Governor of Bangka Belitung Islands
- Incumbent
- Assumed office 17 April 2025
- Vice Governor: Hellyana
- Preceded by: Sugito (act.) Erzaldi Rosman Djohan

Vice Governor of Bangka Belitung Islands
- In office 12 May 2014 – 12 May 2017
- Governor: Rustam Effendi
- Preceded by: Rustam Effendi
- Succeeded by: Abdul Fatah

Personal details
- Born: 21 August 1963 (age 63) Pangkal Pinang, South Sumatra, Indonesia
- Party: Golkar
- Spouse: Ni Komang Widari
- Children: Hendra Erwanto Hary Iswanto Handy Hidayat Hery Wijaya Haikal Zulpika M Habibi
- Education: STIE IBEK Pangkal Pinang

= Hidayat Arsani =

Indonesian businessman and politician

Hidayat Arsani (born 21 August 1963) is an Indonesian businessman and politician of the Golkar party who is the governor of the Bangka Belitung Islands.
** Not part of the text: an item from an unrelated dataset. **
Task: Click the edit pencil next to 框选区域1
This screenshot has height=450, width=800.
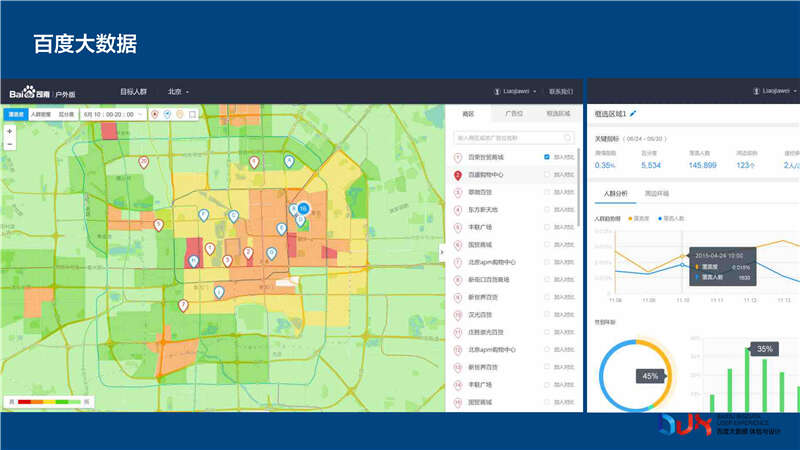Action: point(633,115)
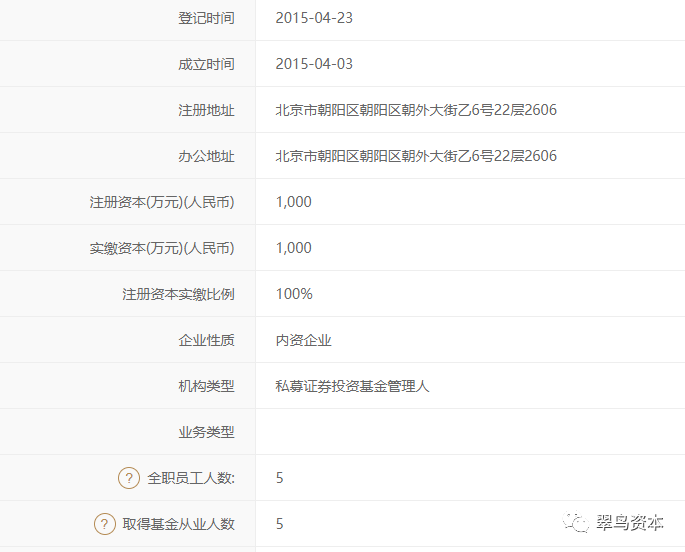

He had previously served as vice governor under Rustam Effendi from 2014 to 2017.

==Early life==
Hidayat Arsani was born on 21 August 1963 in Pangkal Pinang. He is of Chinese descent. His birth parents dumped him in a trash can, and he was adopted by the couple Arsani and Muhaya. He completed high school in 1984 at Pangkal Pinang.

==Career==
Arsani became an influential businessman in Bangka Belitung, with interests in shrimp farming, tin mining, hospitals, and schools. His companies are grouped under the Arsani Group. He also founded the daily newspaper Rakyat Pos in 2003. In 2012, he received an award from governor Eko Maulana Ali for contributions to provincial development. He had also served as chairman of the Indonesian Tin Association and the provincial branch of the Indonesian Journalists Association. In 2020, he began cultivating sugar palm plantations in the province.

=== Politics ===
In 2013, sitting governor of Bangka Belitung Eko Maulana Ali died in the middle of his term, and when his vice governor Rustam Effendi succeeded him, Arsani was elected by the provincial legislature to become Effendi's vice governor. At the time, he was chairman of Golkar's provincial branch in Bangka Belitung. He was sworn in as vice governor on 12 May 2014. He ran for governor in the 2017 Bangka Belitung Islands gubernatorial election, winning 105,567 votes (19.26%) and placing third out of four candidates with Erzaldi Rosman Djohan being elected governor. He ran for governor again in the 2024 gubernatorial election, defeating incumbent Djohan after winning 299,591 votes (50.77%).

== Family ==
He is married to Ni Komang Widari (b. 1987), and the couple has five children.